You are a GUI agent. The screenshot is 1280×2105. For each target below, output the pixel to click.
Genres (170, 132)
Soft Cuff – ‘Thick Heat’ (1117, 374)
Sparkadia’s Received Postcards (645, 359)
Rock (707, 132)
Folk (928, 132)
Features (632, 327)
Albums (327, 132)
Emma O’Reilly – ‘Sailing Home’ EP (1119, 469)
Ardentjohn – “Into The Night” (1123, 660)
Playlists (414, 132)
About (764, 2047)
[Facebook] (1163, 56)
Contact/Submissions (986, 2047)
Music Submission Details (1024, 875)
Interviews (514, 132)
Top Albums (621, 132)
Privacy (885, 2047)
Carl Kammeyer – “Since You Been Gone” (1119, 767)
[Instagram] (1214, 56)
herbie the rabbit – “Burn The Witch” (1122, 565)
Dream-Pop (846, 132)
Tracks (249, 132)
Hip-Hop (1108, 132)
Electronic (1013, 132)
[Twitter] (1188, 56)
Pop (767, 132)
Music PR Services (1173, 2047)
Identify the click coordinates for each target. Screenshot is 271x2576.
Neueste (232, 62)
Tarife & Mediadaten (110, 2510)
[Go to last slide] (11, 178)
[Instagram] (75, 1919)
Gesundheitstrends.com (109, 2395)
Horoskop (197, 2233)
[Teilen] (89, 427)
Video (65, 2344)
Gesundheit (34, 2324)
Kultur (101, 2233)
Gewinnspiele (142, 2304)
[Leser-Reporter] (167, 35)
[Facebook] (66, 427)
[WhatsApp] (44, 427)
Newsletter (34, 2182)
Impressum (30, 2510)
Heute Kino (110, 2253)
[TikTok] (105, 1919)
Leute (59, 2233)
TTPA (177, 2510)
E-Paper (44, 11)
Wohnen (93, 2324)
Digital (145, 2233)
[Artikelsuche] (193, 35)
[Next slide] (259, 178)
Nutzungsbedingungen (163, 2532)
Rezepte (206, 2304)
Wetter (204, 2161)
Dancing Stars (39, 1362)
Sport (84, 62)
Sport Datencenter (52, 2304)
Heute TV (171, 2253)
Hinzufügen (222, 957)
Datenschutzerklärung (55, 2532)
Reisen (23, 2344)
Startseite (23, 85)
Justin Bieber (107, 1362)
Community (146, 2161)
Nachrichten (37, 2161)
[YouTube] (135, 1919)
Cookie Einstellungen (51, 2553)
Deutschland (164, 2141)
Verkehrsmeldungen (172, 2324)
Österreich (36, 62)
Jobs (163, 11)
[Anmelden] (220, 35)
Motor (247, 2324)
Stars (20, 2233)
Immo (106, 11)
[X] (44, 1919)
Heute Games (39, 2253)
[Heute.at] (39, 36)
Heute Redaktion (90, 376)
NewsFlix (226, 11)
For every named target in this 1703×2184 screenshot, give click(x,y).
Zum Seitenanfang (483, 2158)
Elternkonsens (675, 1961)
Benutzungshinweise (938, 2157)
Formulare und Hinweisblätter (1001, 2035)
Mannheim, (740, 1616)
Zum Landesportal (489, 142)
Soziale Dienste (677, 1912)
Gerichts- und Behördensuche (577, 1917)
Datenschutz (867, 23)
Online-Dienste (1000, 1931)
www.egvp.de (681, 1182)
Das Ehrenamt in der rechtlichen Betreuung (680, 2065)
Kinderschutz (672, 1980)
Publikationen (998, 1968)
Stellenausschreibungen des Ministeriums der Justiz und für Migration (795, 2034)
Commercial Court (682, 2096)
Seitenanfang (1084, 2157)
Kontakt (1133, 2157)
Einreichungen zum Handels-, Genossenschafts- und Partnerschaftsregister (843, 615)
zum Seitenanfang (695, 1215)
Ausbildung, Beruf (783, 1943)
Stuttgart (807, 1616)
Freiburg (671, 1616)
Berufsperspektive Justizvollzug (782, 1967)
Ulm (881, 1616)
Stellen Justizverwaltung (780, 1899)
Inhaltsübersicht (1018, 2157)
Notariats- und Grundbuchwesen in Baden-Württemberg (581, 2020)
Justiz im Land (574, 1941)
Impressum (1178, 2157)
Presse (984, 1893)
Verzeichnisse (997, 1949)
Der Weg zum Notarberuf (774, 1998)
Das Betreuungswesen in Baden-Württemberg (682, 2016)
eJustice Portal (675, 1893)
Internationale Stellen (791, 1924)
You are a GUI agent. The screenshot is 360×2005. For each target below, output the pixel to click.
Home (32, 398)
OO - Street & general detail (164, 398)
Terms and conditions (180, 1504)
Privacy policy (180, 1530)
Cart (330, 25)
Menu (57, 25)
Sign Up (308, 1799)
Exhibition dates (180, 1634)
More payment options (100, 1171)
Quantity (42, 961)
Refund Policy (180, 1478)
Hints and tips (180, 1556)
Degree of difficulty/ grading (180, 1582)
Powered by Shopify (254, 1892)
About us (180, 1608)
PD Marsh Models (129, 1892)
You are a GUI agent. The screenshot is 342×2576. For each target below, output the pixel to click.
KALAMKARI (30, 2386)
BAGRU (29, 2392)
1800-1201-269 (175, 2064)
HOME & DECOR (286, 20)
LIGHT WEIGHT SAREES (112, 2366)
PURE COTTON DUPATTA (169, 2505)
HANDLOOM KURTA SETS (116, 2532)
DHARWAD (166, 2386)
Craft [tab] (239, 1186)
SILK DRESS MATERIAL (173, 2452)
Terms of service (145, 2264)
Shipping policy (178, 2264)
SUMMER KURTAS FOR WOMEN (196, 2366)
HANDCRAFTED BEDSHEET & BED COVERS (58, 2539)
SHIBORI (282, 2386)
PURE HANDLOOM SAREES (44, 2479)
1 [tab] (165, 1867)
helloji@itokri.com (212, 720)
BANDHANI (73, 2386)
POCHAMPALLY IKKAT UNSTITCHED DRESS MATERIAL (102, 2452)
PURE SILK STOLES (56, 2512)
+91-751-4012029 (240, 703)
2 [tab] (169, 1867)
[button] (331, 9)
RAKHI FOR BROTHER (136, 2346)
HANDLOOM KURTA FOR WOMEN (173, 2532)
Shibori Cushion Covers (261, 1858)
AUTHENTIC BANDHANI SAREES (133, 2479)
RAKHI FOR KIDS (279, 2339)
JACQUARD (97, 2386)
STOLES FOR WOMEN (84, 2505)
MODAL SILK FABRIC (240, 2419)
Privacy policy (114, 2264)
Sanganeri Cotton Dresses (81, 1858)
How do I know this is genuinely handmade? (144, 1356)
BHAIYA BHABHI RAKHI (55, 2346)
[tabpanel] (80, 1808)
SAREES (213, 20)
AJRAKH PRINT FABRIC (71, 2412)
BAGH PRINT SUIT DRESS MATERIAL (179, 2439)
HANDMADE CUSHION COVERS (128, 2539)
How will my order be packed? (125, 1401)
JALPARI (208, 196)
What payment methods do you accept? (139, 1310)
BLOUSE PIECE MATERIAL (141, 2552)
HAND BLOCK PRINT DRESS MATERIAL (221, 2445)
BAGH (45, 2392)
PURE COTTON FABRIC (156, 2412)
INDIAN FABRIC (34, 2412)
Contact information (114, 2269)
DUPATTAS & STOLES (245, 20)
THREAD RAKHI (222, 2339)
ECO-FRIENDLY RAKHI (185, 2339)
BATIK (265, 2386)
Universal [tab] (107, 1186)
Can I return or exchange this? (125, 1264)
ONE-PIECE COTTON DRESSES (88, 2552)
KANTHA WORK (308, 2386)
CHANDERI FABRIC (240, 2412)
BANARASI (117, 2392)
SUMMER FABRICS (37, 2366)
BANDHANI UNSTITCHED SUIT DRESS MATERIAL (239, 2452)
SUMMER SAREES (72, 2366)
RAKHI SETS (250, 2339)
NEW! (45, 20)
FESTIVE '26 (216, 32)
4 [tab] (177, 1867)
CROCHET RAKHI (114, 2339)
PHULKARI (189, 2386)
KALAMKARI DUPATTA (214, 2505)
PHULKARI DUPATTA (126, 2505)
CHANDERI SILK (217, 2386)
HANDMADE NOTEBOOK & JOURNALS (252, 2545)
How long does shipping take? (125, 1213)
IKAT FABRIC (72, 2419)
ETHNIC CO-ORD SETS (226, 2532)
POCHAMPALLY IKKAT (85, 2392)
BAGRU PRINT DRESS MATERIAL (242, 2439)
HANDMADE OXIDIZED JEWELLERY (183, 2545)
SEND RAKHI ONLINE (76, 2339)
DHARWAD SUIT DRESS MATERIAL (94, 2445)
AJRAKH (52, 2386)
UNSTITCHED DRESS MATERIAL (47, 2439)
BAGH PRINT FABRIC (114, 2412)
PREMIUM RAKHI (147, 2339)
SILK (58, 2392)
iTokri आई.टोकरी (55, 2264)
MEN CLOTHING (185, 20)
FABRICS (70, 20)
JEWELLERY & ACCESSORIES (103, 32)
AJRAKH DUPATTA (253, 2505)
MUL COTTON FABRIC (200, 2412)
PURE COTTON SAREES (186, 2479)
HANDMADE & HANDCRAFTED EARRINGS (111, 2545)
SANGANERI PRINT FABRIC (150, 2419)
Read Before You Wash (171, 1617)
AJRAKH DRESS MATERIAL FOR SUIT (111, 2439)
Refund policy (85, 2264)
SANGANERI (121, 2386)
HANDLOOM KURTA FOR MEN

*Prompt*: Tally the lines in the entries above that hold the word "DHARWAD". Reply with nothing but that count.

*Result*: 2